Three Types of Bye
After more list-making with Kate, I realized that in careful, numerical preparation for leaving a place I've been for so long, I feel a strange disconnection from all of my already-said goodbyes. I think sometimes we are so focused on the process of packing up and encapsulating the having-been-in-a-place, that we aren't even aware of our actual departure until months later. Chris Rose recently wrote an article about going to Jazzfest-- how you have an elaborate, weeks-in-the-making rubric for a successful music ingesting day, and then you get to the festival, and the pulse, the flow of the place inevitably forces you to discard all of your preparations. He writes:
"It's not fair. So tomorrow, you promise yourself, you're sticking to the plan. After all, you put a lot of work into this thing. You worked on this harder than your dissertation. Tomorrow you will follow the Cubes...but tomorrow comes and, well ... you know how it goes. Crazy, how it works. The wonder of Jazzfest. The glory of it all."

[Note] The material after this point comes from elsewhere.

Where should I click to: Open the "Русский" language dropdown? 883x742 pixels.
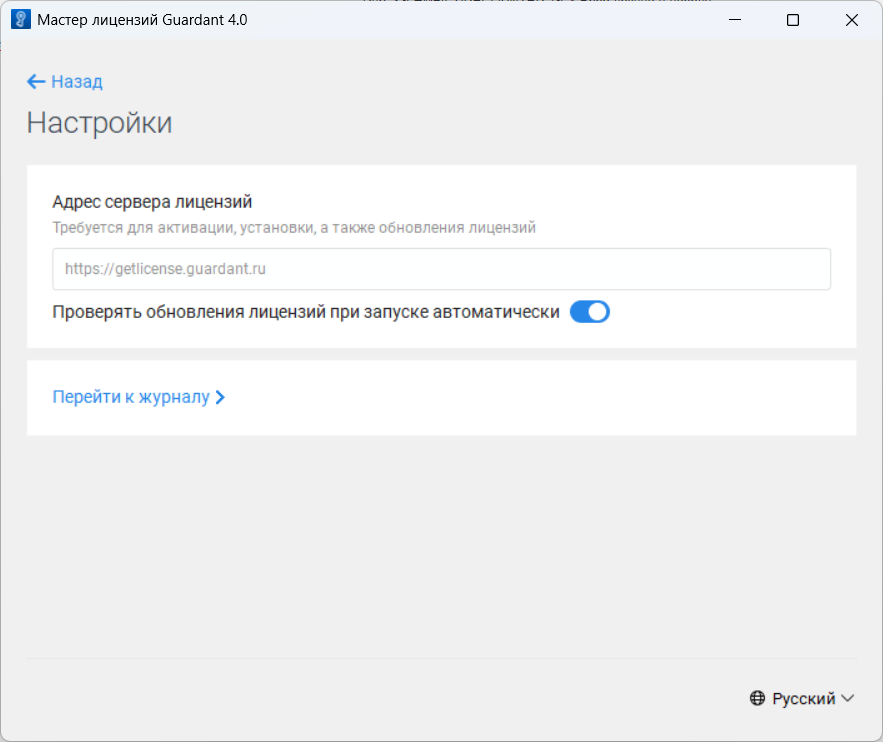(803, 699)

So it is with goodbyes. I'm making all these plans, and am maybe losing the glory in transition, the raw tearing away from one place to get to another. Have we lost the ability as a society to just leave one thing and start another without feeling like we have to make our reasonable justifications and logical preparations?
I think there are three types of goodbyes:
1. One that involves lists, parcelled-out purpose, and a distancing of the heart from the true impetus of getting out and getting on with it.

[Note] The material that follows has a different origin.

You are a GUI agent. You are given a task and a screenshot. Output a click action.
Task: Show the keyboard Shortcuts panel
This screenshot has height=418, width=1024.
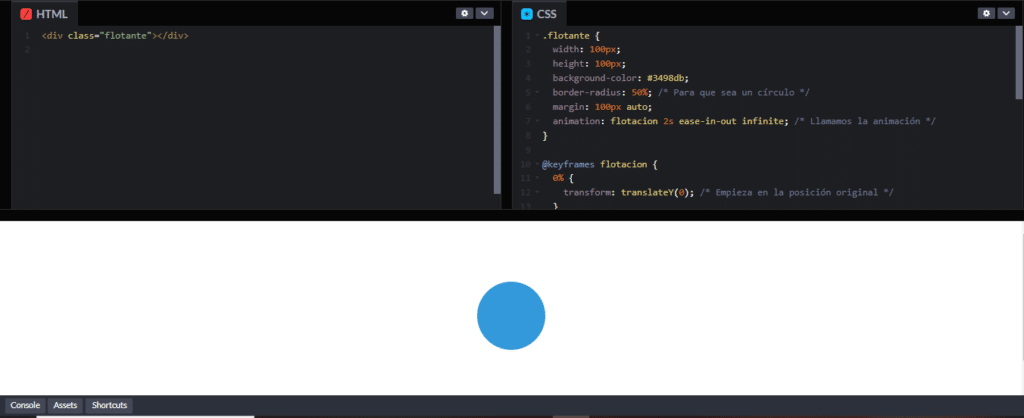point(109,405)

2. What Ben calls the "Irish Goodbye:" when you leave without saying goodbye, and you don't look back (which works particularly well when leaving people you don't like).
3. Leaving after living normally, in the glorious spontaneity of change-- something that is easily erased by meticulous itineraries and pre-departure overtures.
So I'm going to keep my lists amusement-oriented and leave in the all-too-rare spirit of Jazzfest-- in bittersweet celebration, with tangled chords and uncompleted agendas shoved under the backseat, and unpleasant, obligation-driven goodbyes left unsaid.